**SUPPLIED TEXT**
▬▬▬▬▬▬
Registration Dossier

Data platform availability banner - registered substances factsheets

Please be aware that this old REACH registration data factsheet is no longer maintained; it remains frozen as of 19th May 2023.

The new ECHA CHEM database has been released by ECHA, and it now contains all REACH registration data. There are more details on the transition of ECHA's published data to ECHA CHEM here.

Diss Factsheets

Administrative data

Description of key information

Quinine is a contact sensitizer. In the case reports, all patients became sensitized after exposure. But quinine is not irritating to eyes since quinine bisulphate has been used for a number of years as a clarifier of corneal opacities and to improve granular ophthalmia.

Additional information

Direct observations: clinical cases, poisoning incidents and other:

In the experiential report of the Department of Dermatology, Royal Free Hospital, London published by Calnan, 1961 the skin irritation and skin sensitisation of quinine was described. A variety of dermatoses have been described in patients taking quinine systemically, and contact dermatitis follow the topical application of quinine. These eruptions are thought to be based on an allergic process. Quinine, even in high concentration, has no irritant or direct toxic action on the skin.

Sensitisation data:

For testing the skin sensitisation, five patients expected to be sensitive to quinine were tested with a standard patch test. All five patients reacted to a 2% solution of quinine sulphate. The patients became sensitized after exposure. In a second case report 15 of 23 workers suggested that the skin eruption had been work-related. Quinine was held to be responsible by 13 workers. In a patch-test 12 of these 15 patients suspected to be sensitized to quinine or quinidine only one positive patch test were obtained for quinine alkaloid. In the two case reports the patch test was strongly positive at 48 h to 1% aqueous quinine sulfate in case report 1 and positive to 0.01%, 0.1% and 1% quinine dihydrochloride in case report 2. Quinine is a contact allergen.

Exposure related observations in humans:

Quinine bisulphate ointment has been used for a number of years as a clarifier of corneal opacities through its destruction of lymphocytes and leukocytes. In the two case reports a 2 % quinine bisulphate ointment was used post-operative to improve the regeneration. Furthermore, experiments have shown that quinine is one of the most effective antiseptics. Therefore, quinine bisulphat powder was used to improve granular ophthalmia. In all five case reports the eyes improved rapidly, the granulations became smaller and the intolerance of light disappeared completely within four days after using the quinine bisulphate powder. Thus, it can be conclude that quinine is not irritating to eyes.
▬▬▬▬▬▬
Recorded data
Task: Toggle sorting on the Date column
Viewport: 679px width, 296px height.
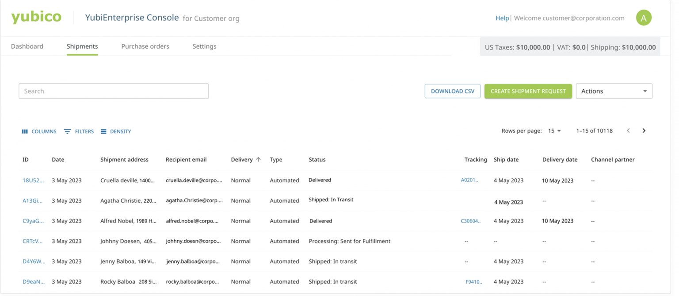Action: pos(58,159)
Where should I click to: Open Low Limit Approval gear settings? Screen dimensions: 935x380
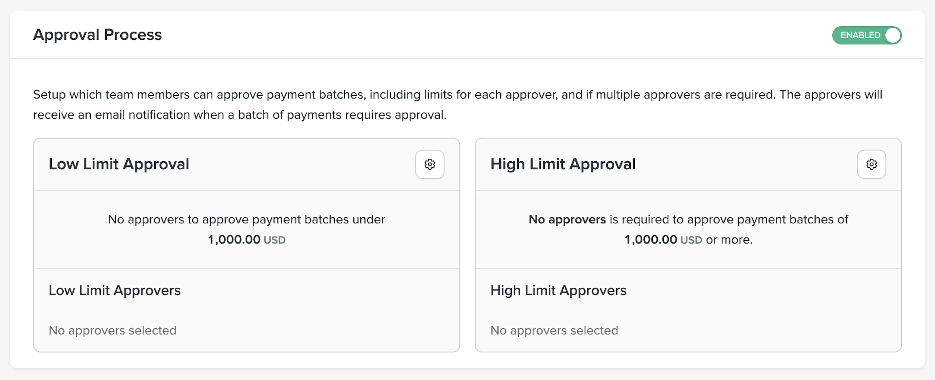(x=430, y=164)
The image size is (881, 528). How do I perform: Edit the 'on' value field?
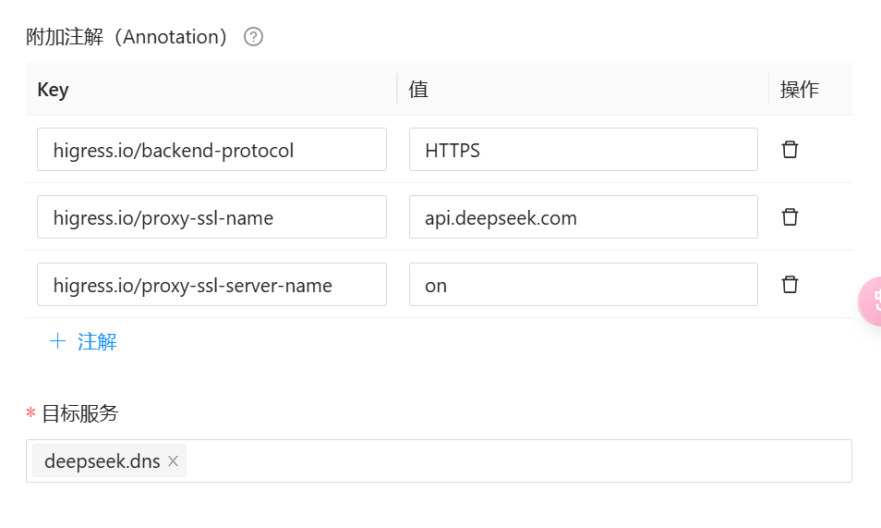coord(583,285)
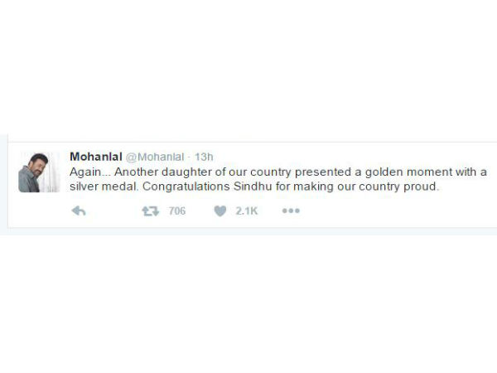Open the tweet permalink via 13h timestamp

[x=202, y=156]
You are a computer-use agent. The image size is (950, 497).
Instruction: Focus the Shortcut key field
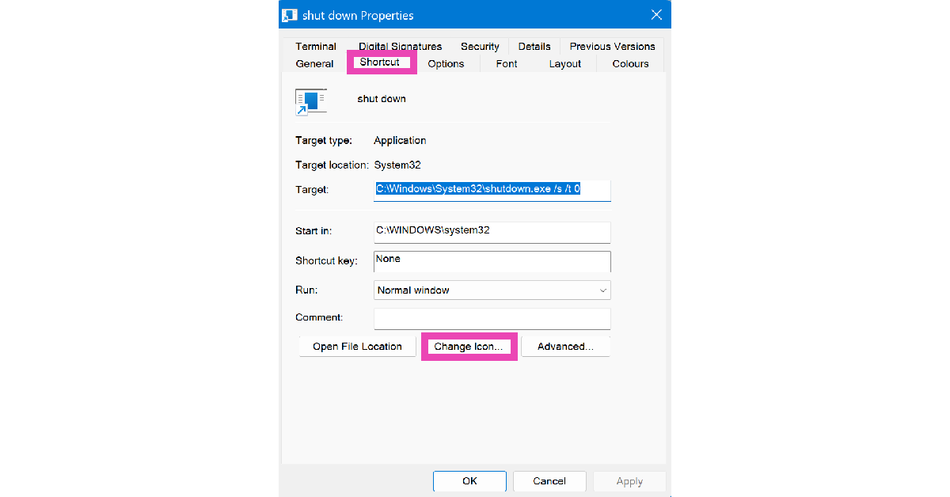[x=492, y=261]
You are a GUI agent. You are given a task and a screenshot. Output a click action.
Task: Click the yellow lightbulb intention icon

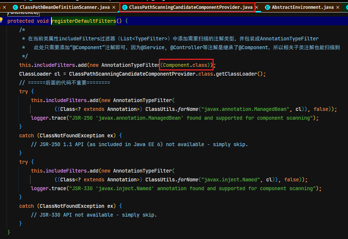tap(1, 20)
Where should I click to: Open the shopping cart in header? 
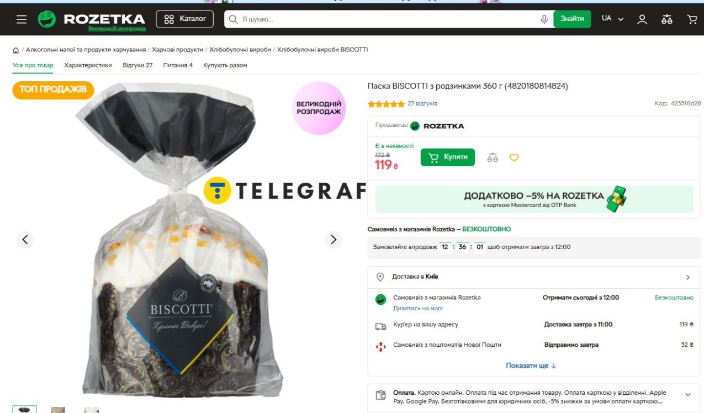click(692, 19)
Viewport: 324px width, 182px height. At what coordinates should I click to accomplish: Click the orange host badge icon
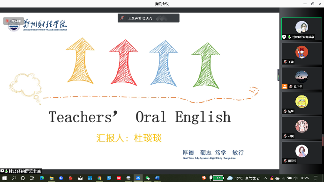click(x=285, y=87)
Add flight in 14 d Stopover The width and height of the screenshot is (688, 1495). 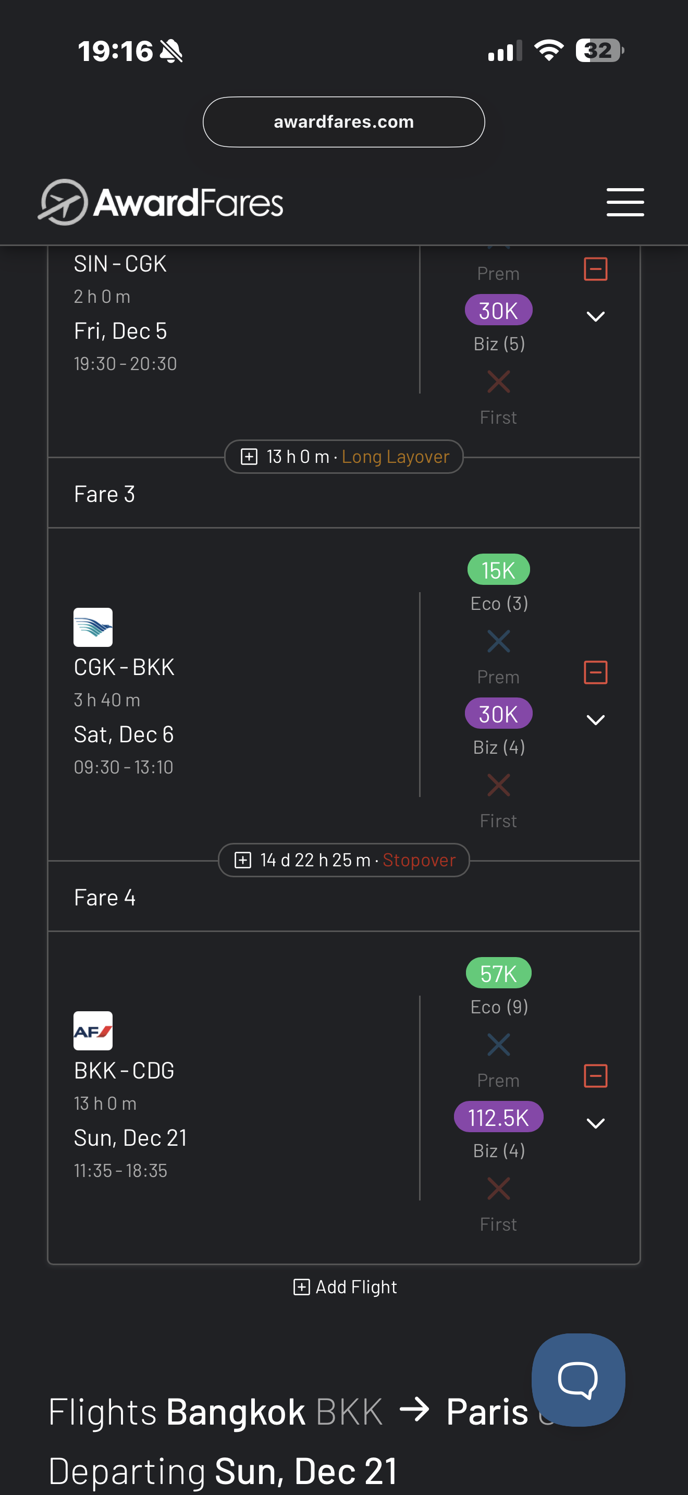pyautogui.click(x=242, y=860)
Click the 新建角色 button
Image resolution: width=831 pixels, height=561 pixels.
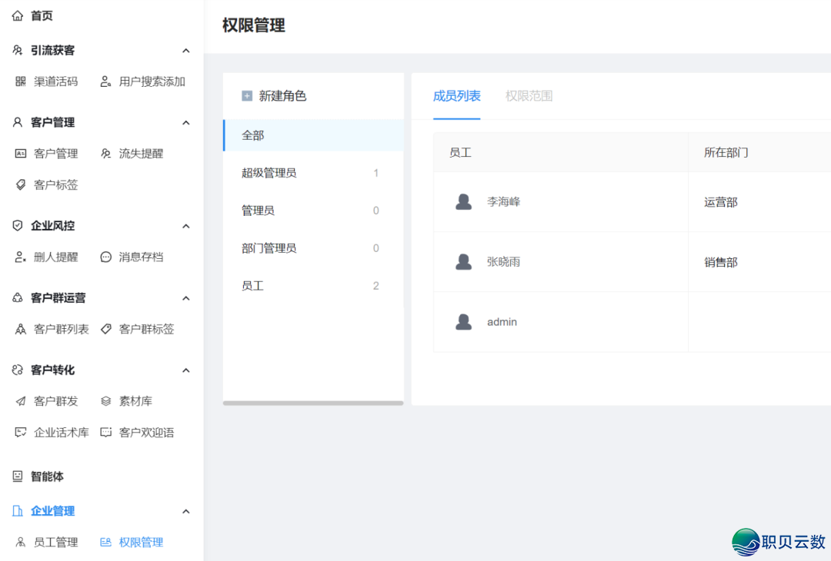coord(275,96)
▬▬▬▬▬▬
**EXERCISE SET**
- a) Reproduce the passage of the quinine dossier starting with "Diss Factsheets" and going on through "and to improve granular ophthalmia.", changing "contact sensitizer" to "contact allergen".
- b) List every distinct percentage concentration that appears in the quinine dossier.
- c) Answer these questions from the quinine dossier:
(i) As of what date does the factsheet remain frozen?
(ii) How many of the five patients reacted to a 2% solution of quinine sulphate?
(iii) Within how many days after use of the quinine bisulphate powder did the intolerance of light disappear?
The entries have no connection to the quinine dossier.

**OUTPUTS BY TASK**
- a)
Diss Factsheets

Administrative data

Description of key information

Quinine is a contact allergen. In the case reports, all patients became sensitized after exposure. But quinine is not irritating to eyes since quinine bisulphate has been used for a number of years as a clarifier of corneal opacities and to improve granular ophthalmia.

- b) 2%, 1%, 0.01%, 0.1%

- c)
(i) 19th May 2023
(ii) All five
(iii) Four days